I'll know in about a week if this recipe freezes well. Tonights leftovers are in the freezer. I'll probably eat them early next month.

Wednesday, December 20, 2006

Finals done, holiday blues

Hey there folks.
I know I owe you a couple of posts.
I've been knitting, but not finishing anything.
I've been taking pictures, but not getting them transferred off the camera.
I've been eating, but not really what I should be.
So, yeah.
I'm falling behind.

Friday, December 08, 2006

Toes of socks - II

Today we talk about toes again. Once I get home from school and finalize the post, we'll see toes as well. (I found my camera cable, and have been having a slight argument wiht my battery about whether or not it's going to keep a charge... I appear to be losing that argument, I need a new battery)

I made pointy toes for my Sockapaloooza pal when I followed Nancy Bush's pattern earlier this year. They fit decently and I really enjoyed not needing to kitchener the stitches at the tip of the toe, however, most people I know do not have a very pointy middle toe. So, this toe was less than perfect for actual use.

I figured when I worked up the green Lorna's socks that I'd try modifying my standard toe to alleviate the need for the dreaded kitchener stitch (I have actually conquered the kitchener, I think I can even do it without going and looking up the directions again, but that's beside the point). My new favorite toe works up quite nicely to the shape of my feet. It's here in the green picture.

In the red picture, however you see a toe that I should have realized would be problematic and modified it accordingly ahead of time. I love the lace on these socks (Thank you Sundara). The pattern is from her Petals Collection fall mailing. The yarn is a lovely slightly varegaited collection of reds like one sees in fall leaves and it's a joy to work with. However, the toes of this sock are square

and mine are, most definitely not, see?

I wish I'd thought to modify the toe before I did a couple of repeats of the lace, but I'll rip it out and do it again because I am quite enamored of how the lace looks. I'll probably use the same lace chart for a scarf at some point in the not too distant future, it's just pretty.

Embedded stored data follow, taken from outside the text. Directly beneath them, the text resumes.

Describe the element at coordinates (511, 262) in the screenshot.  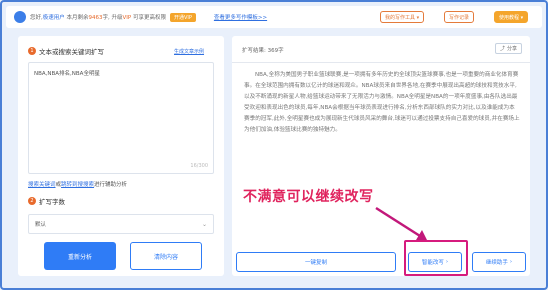
I see `chevron-right-icon: ›` at that location.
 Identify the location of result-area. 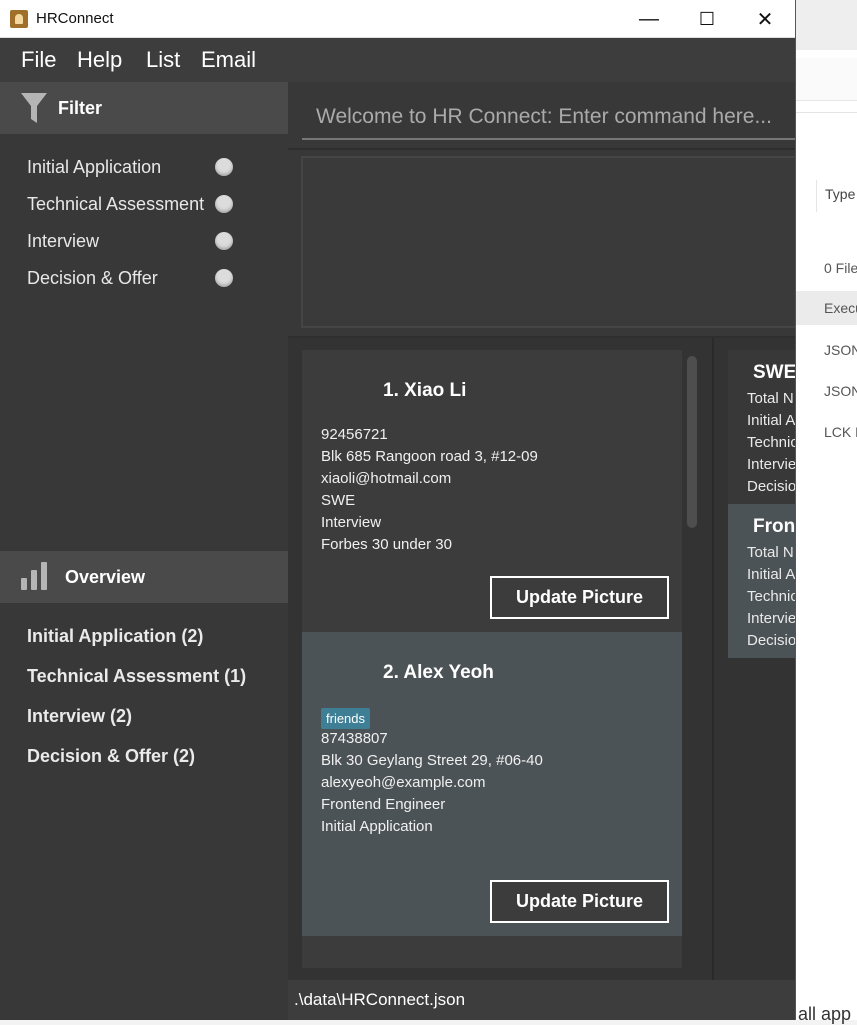
(542, 244).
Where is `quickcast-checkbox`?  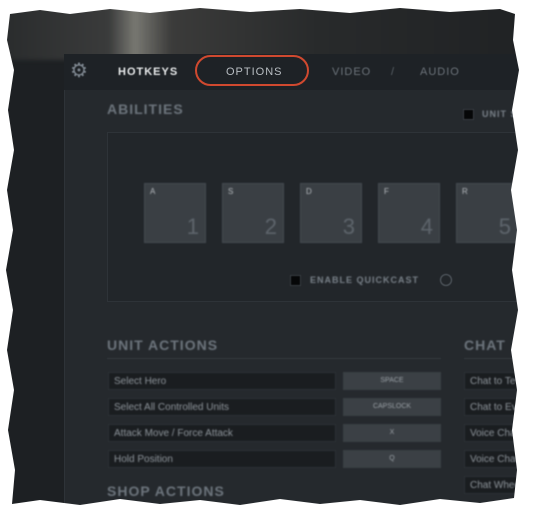 quickcast-checkbox is located at coordinates (296, 280).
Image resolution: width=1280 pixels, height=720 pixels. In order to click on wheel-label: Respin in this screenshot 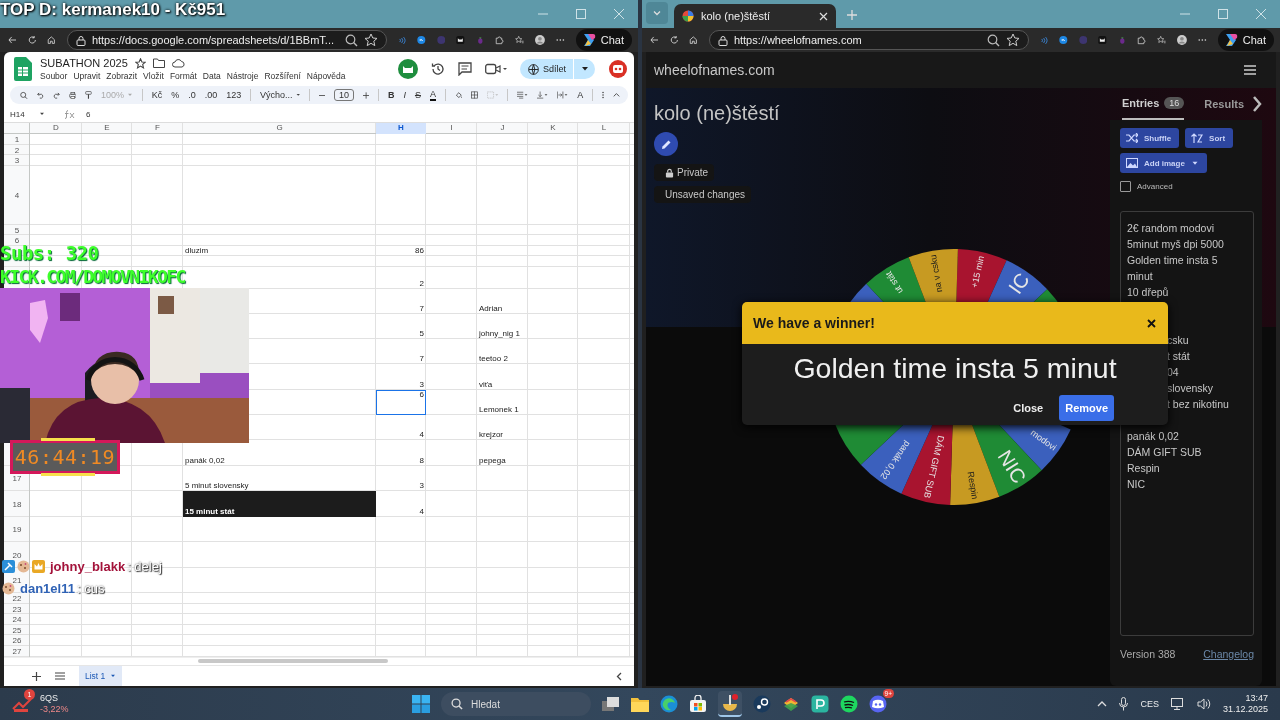, I will do `click(972, 485)`.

And, just because they haven't shown up on the blog in person before now. Here are the Socks that Rock socks that I finished during Socktoberfest. The pattern is the same one as the sockwars pattern, but with more stitches. Aren't they pretty?

I mostly don't even mind the pooling around the ankles. There are days when I wish I had more patience for doing contrasting color short-row heels just so the color patterning on the leg and foot wouldn't be interrupted. Alas, I prefer heel flaps and even if I did a contrasting flap, the gusset would still throw things off. I'll just pretend I don't notice that part and love them anyways.

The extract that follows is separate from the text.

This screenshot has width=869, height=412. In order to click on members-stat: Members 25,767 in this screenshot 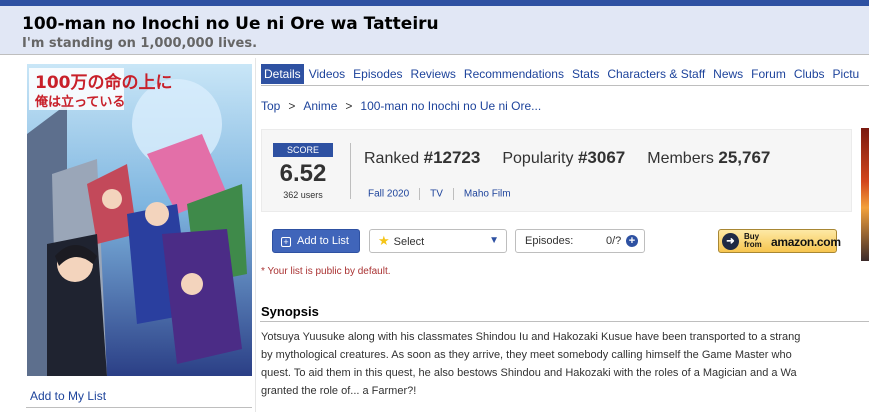, I will do `click(709, 158)`.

Wednesday, December 06, 2006

December already

So it's already December. Finals are next week and I'm not quite sure how they got so close.
I have a post about sock toes written, and need to get the pictures put into it before I post it.

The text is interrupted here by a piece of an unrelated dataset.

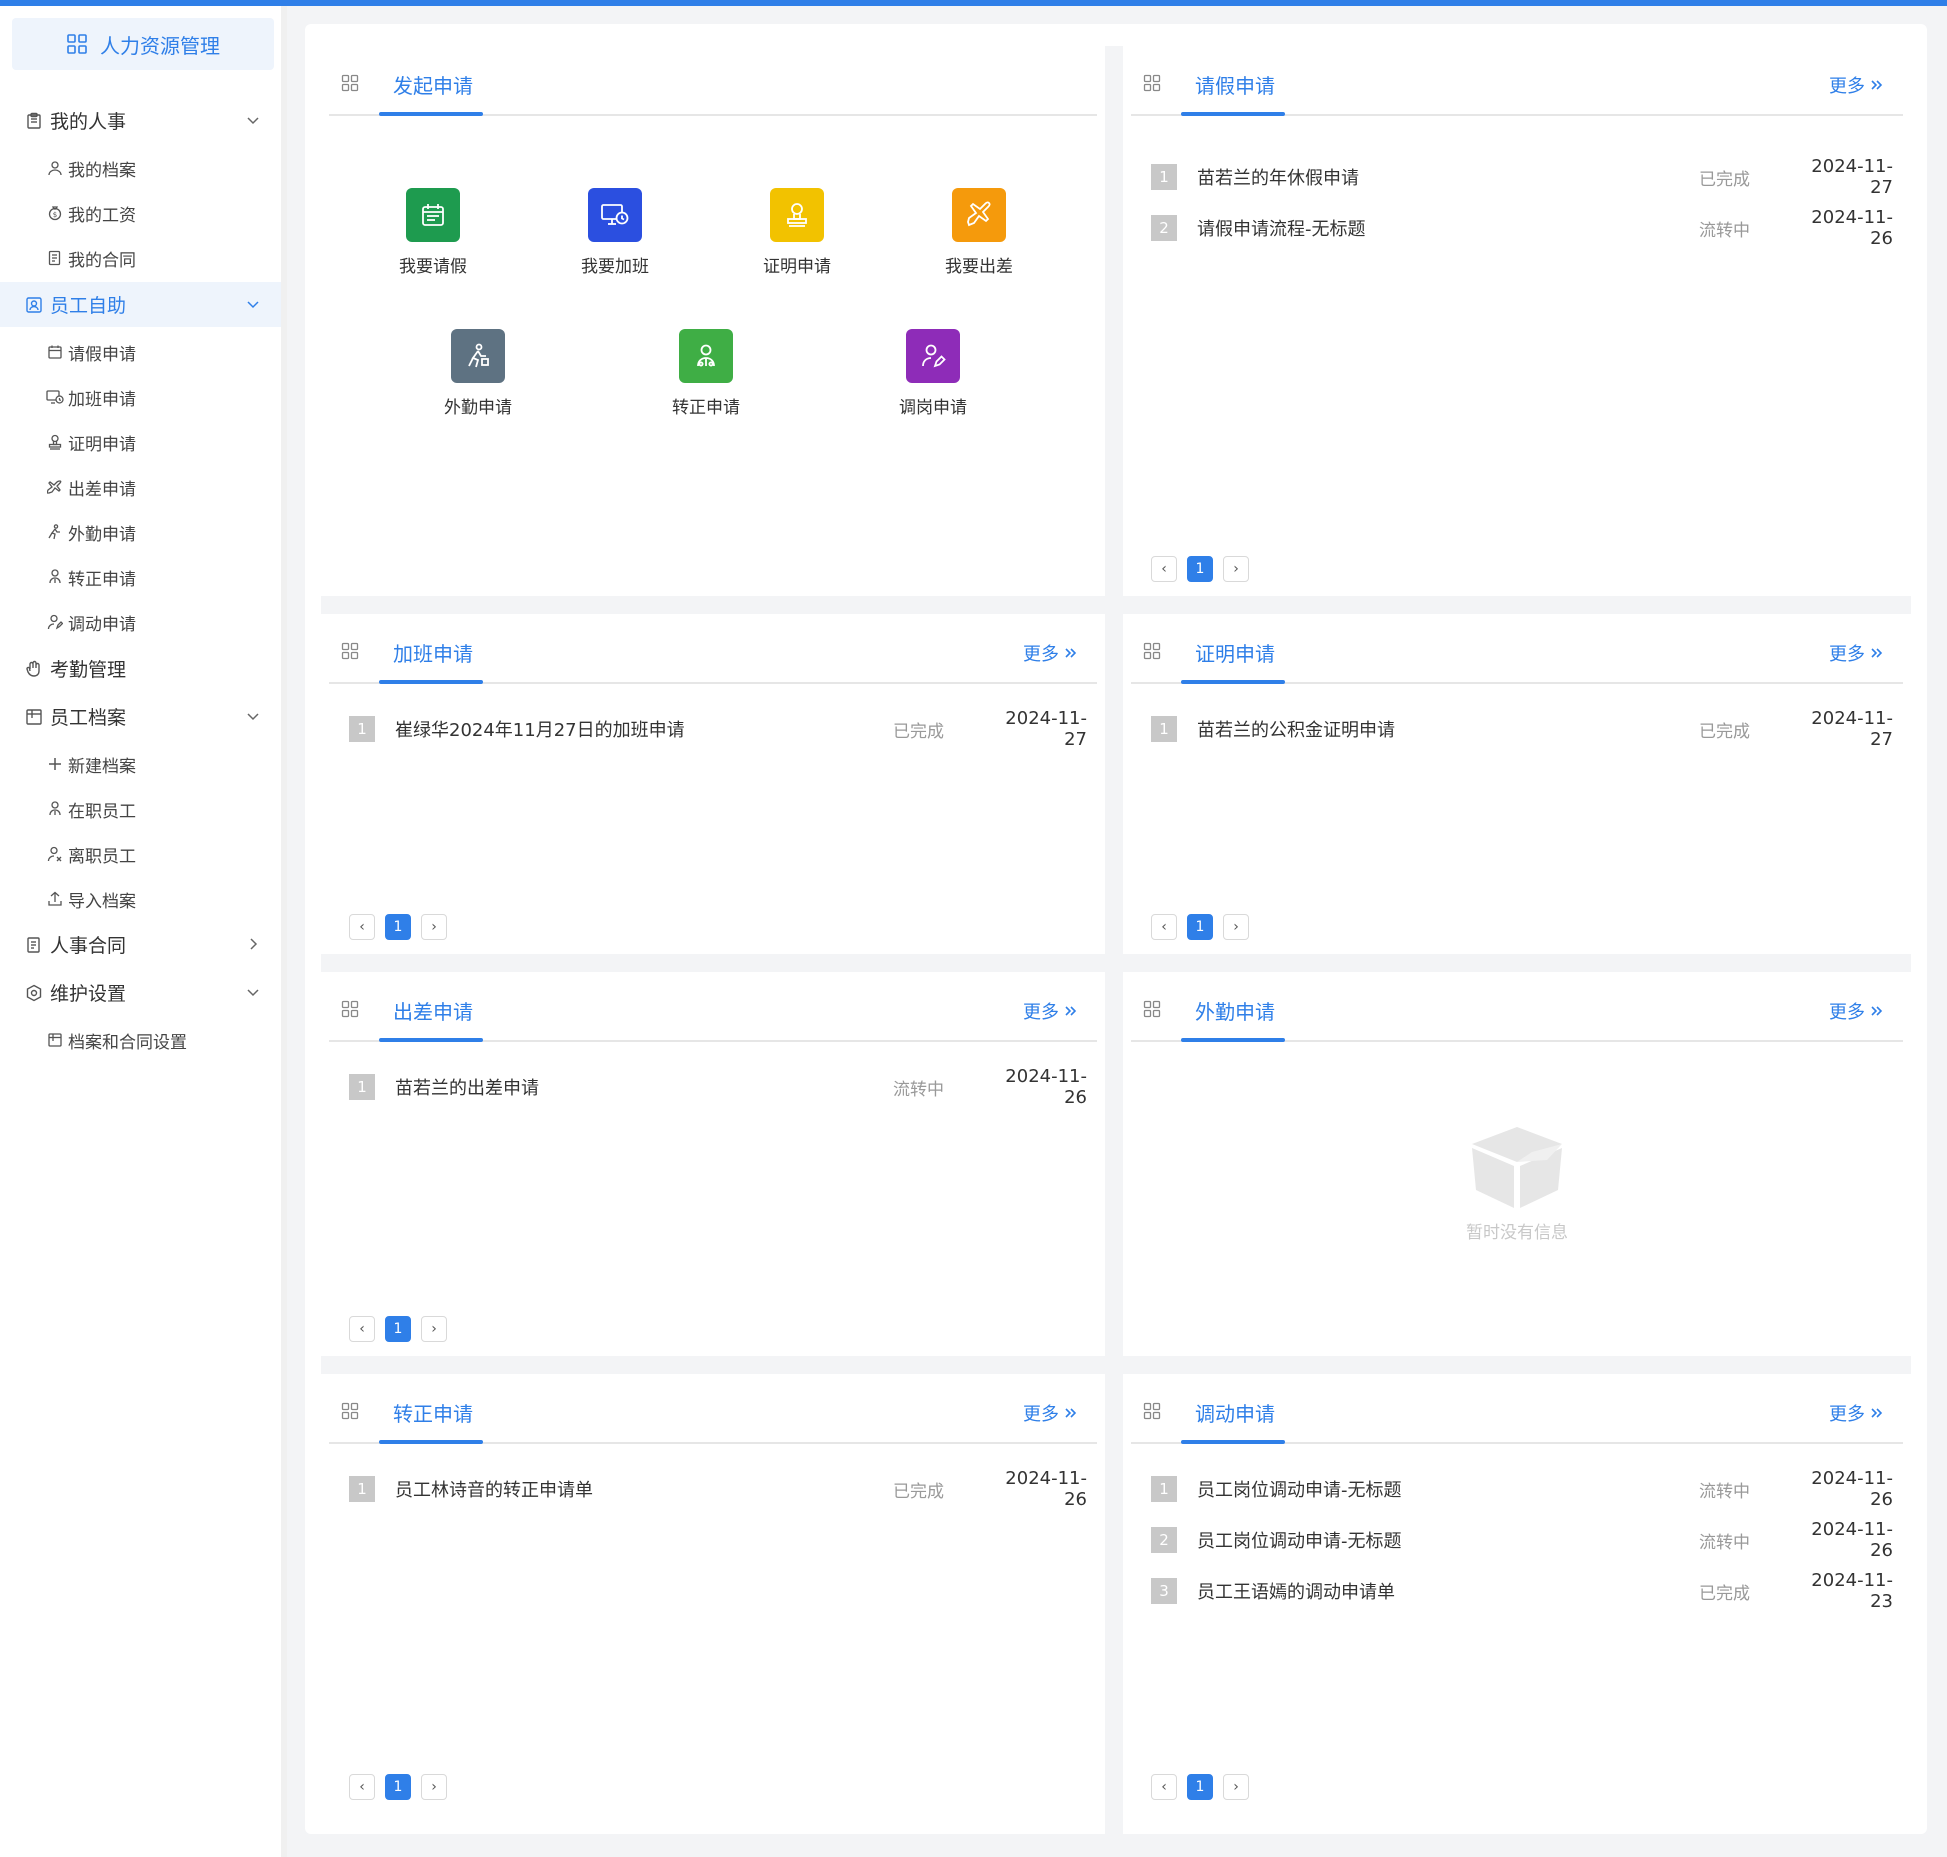 The height and width of the screenshot is (1857, 1947). What do you see at coordinates (140, 120) in the screenshot?
I see `nav-my-personnel: 我的人事` at bounding box center [140, 120].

I also need to post about the lovely box I got from my Secret Pal over the weekend. It was fabulous, but that's all your going to hear until I get pictures.

So I'm still here, stressy as all get out, but classes are wrapping up and one by one I get to tick them off my list. Tonight I go into town (DC area) for a reading and tomorrow is class. Friday's class is already technically finished, but I have things to do that morning, so it's not (quite) a long weekend.

Ooh, and the current knitting. I made the cutest alien skull patch. Pattern courtesy of Sol, modified by the both of us. It's terribly cute. And socks, the ever present socks, only one pair on needles at the moment, but that will change.

I knit and pulled out a scarf width version of Lady Eleanor (in green Silk Garden); I didn't have enough yarn. I really enjoyed entrelac though, so I'm thinking a felted entrelac bag.

Anyways, off to edit the paper that's due tomorrow.